Limitations & Future Work¶
- The Filter classifier's accuracy remains limited (subject area miF ≈ 80%); misclassifications propagate to downstream modules, and uncertainty-aware soft filtering warrants exploration.
- RAG experiments are conducted only with Qwen3-4B; whether ExpertRAG yields similarly significant gains on larger models remains unverified.
- Portions of the dataset are sourced from subscription-based websites, with only a public subset released, limiting reproducibility.
- The knowledge base lacks certification level annotations, precluding more fine-grained certification-level-aligned retrieval.
- Evaluation is limited to the multiple-choice QA setting and has not been extended to open-ended question answering or clinical decision support.
Related Work & Insights¶
- vs. MedRAG: MedRAG employs general medical corpora with hybrid sparse-dense retrieval (74.31%); ExpertRAG exceeds this by ~8% through domain-aligned KB retrieval, demonstrating the advantage of partitioned retrieval.

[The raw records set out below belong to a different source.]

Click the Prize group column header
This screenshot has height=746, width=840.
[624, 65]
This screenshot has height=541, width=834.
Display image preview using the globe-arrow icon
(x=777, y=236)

- vs. i-MedRAG: i-MedRAG improves performance through iterative query rewriting (77.96%), a strategy orthogonal to ExpertRAG's subject area filtering; the two approaches are potentially complementary.
- vs. Self-BioRAG: Self-BioRAG achieves only 55.71% on EMSQA, demonstrating that general biomedical RAG is ill-suited for specialized subdomains such as EMS.
Rating¶
- Novelty: ⭐⭐⭐ The core idea of injecting expertise into CoT/RAG is intuitive, but the overall system construction is thorough.

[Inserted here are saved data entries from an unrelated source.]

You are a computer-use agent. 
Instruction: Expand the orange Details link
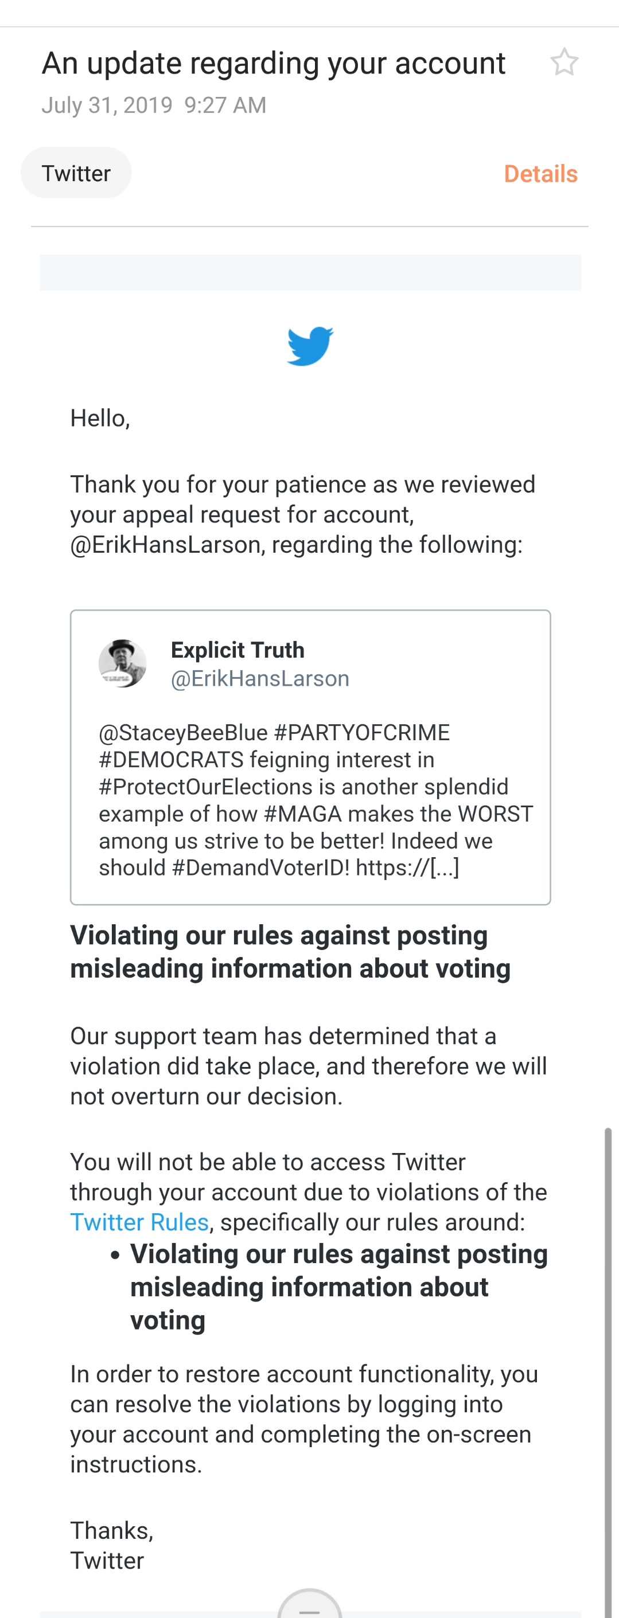point(540,174)
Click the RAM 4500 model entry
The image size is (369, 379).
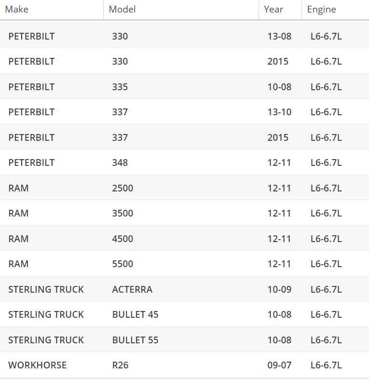[x=123, y=239]
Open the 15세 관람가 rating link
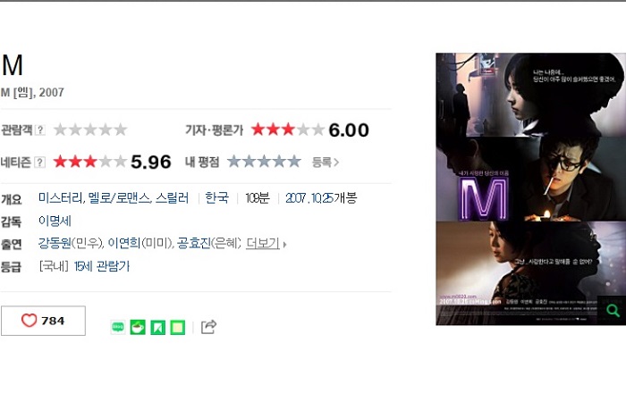 point(102,266)
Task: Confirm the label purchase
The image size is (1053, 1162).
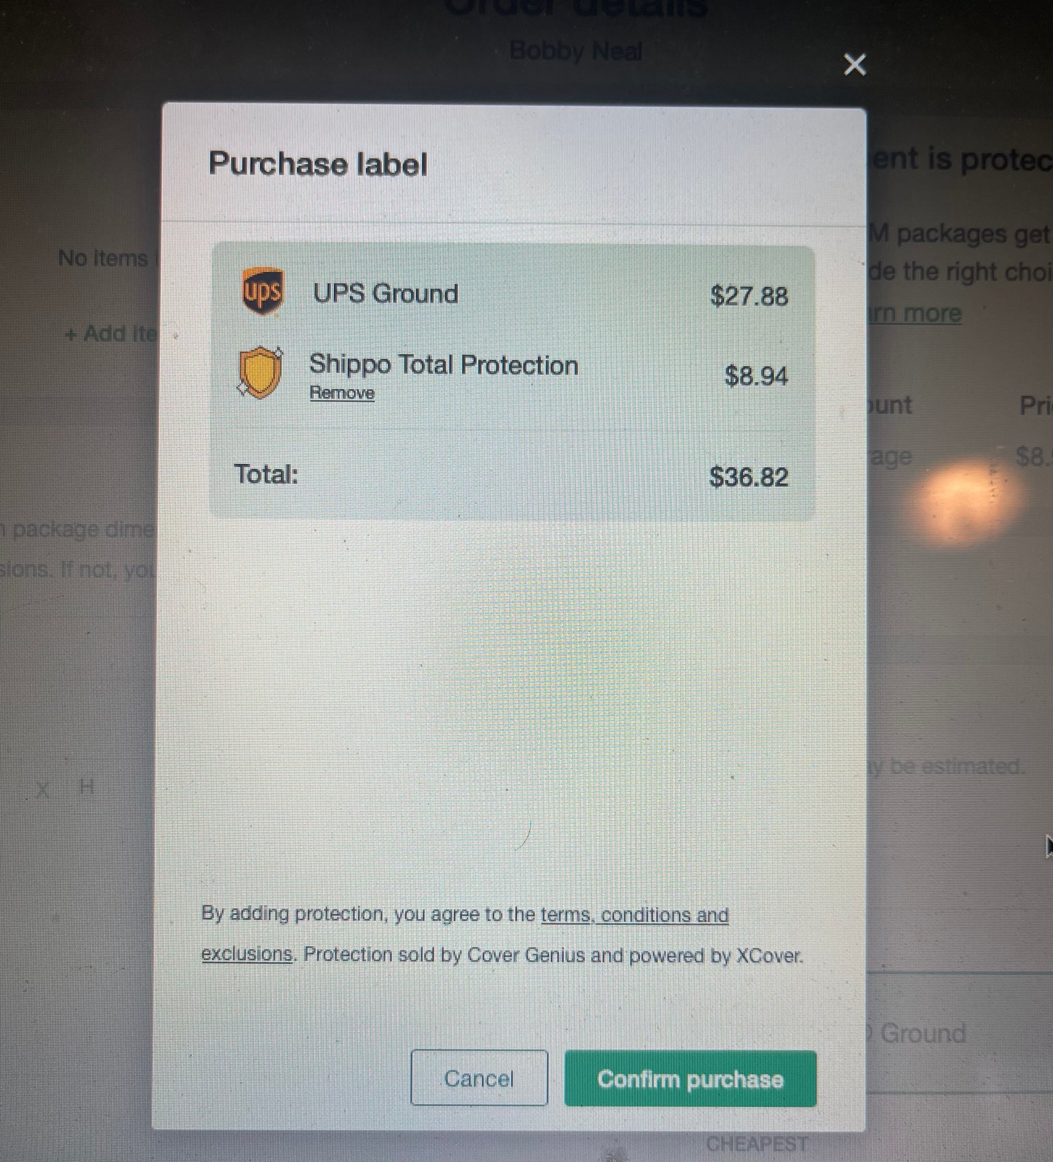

- Experimental Thoroughness: ⭐⭐⭐⭐ Multi-model, multi-RAG-baseline comparisons, including real certification exam evaluations.
- Writing Quality: ⭐⭐⭐⭐ Figures and tables are clear; dataset construction process is described in detail.
- Value: ⭐⭐⭐⭐ The dataset offers sustained benchmark value; the expertise injection framework is generalizable.